> _PAGE EXTRACT_

--*--

6

The Python 2 docs for filecmp() say:

Unless shallow is given and is false, files with identical os.stat() signatures are taken to be equal.

Which sounds like two files which are identical except for their os.stat() signature will be considered unequal, however this does not seem to be the case, as illustrated by running the following code snippet:

import filecmp
import os
import shutil
import time

with open('test_file_1', 'w') as f:
    f.write('file contents')
shutil.copy('test_file_1', 'test_file_2')
time.sleep(5)  # pause to get a different time-stamp
os.utime('test_file_2', None)  # change copied file's time-stamp

print 'test_file_1:', os.stat('test_file_1')
print 'test_file_2:', os.stat('test_file_2')
print 'filecmp.cmp():', filecmp.cmp('test_file_1', 'test_file_2')

Output:

test_file_1: nt.stat_result(st_mode=33206, st_ino=0L, st_dev=0, st_nlink=0,
  st_uid=0, st_gid=0, st_size=13L, st_atime=1320719522L, st_mtime=1320720444L, 
  st_ctime=1320719522L)

--*--

> _WORK TO BE COMPLETED_
In the filecmp post above, which files do the quoted Python 2 docs say are taken to be equal unless shallow is given and is false?

> _PROVIDED DATA_
--*--

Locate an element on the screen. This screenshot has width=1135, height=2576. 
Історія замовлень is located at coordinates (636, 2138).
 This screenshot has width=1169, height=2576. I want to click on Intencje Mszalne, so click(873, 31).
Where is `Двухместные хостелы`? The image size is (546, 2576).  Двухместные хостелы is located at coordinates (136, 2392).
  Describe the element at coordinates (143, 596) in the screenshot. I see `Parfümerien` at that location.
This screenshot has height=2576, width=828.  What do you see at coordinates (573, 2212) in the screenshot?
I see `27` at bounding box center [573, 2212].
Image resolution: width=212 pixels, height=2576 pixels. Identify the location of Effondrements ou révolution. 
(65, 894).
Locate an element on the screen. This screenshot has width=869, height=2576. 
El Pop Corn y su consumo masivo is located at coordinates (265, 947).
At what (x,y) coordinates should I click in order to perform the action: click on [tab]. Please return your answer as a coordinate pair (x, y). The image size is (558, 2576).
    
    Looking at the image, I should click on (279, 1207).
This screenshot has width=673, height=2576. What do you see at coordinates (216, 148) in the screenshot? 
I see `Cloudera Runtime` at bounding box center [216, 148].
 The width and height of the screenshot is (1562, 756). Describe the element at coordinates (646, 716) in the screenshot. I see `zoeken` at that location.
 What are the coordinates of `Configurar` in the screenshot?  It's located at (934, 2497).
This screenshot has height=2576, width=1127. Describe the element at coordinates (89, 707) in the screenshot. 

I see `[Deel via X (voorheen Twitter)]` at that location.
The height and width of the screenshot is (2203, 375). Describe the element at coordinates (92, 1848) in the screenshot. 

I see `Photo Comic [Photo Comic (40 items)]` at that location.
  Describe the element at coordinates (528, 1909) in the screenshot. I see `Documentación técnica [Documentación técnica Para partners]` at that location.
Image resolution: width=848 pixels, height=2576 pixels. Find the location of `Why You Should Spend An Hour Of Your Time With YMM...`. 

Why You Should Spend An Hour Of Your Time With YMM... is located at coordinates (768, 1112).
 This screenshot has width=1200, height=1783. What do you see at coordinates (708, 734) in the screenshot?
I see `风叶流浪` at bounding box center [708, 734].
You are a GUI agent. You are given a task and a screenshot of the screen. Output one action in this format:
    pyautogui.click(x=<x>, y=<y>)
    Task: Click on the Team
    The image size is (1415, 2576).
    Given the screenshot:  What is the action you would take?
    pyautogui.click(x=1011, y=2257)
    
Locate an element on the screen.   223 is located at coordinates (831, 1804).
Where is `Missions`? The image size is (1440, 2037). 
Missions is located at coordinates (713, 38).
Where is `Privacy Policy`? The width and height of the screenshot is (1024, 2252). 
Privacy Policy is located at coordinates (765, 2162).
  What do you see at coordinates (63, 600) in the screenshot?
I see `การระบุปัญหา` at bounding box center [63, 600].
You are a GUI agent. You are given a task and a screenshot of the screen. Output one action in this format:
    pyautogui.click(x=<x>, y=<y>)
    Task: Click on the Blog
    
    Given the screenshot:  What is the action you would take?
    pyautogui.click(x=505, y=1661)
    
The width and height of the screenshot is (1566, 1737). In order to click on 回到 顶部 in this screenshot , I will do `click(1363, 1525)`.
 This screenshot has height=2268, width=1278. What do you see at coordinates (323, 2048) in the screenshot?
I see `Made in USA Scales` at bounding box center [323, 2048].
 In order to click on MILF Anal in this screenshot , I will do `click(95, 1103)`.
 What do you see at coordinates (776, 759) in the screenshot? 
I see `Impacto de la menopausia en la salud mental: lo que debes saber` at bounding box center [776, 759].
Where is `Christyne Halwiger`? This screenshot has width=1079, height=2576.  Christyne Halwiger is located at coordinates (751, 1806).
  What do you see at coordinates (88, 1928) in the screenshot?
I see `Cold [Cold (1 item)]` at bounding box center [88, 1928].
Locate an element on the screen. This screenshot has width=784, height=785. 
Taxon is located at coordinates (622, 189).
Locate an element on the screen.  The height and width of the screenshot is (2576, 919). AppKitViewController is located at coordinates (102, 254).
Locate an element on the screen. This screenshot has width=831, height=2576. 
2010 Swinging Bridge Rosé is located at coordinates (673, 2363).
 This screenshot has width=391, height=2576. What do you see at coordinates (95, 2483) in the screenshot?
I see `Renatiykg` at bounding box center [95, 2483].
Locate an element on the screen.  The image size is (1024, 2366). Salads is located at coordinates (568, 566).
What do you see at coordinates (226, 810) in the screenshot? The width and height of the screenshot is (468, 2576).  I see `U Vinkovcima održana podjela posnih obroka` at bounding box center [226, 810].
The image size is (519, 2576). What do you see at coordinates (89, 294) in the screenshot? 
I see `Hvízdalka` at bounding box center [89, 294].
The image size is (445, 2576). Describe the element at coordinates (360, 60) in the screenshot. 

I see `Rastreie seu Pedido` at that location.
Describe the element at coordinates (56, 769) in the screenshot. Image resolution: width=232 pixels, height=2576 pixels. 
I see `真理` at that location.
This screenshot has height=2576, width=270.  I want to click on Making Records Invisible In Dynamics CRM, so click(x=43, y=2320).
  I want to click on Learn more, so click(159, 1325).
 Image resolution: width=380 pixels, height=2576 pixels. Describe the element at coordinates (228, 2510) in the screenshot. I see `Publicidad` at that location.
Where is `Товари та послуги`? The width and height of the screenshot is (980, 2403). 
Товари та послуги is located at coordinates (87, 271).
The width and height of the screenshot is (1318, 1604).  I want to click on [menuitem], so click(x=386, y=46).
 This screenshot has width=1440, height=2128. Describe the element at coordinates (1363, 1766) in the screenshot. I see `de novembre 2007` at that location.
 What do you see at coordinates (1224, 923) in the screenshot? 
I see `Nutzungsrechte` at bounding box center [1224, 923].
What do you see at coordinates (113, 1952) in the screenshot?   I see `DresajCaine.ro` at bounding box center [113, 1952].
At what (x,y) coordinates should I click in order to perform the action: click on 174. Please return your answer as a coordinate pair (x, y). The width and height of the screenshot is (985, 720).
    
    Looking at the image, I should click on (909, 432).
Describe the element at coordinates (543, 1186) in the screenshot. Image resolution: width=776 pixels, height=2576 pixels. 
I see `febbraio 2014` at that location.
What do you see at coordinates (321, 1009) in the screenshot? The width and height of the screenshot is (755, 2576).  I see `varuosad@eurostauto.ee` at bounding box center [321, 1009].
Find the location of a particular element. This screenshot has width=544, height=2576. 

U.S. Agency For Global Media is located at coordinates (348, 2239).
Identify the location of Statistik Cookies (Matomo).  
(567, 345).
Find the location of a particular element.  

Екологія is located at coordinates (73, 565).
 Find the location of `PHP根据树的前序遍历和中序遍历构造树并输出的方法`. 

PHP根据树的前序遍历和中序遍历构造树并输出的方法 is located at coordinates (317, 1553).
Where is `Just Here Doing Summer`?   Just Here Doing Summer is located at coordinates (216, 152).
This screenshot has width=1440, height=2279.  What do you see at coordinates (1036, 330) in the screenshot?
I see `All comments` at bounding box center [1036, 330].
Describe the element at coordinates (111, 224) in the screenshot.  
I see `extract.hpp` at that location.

--*--

> _RESPONSE TO THE EXERCISE_
Files with identical os.stat() signatures.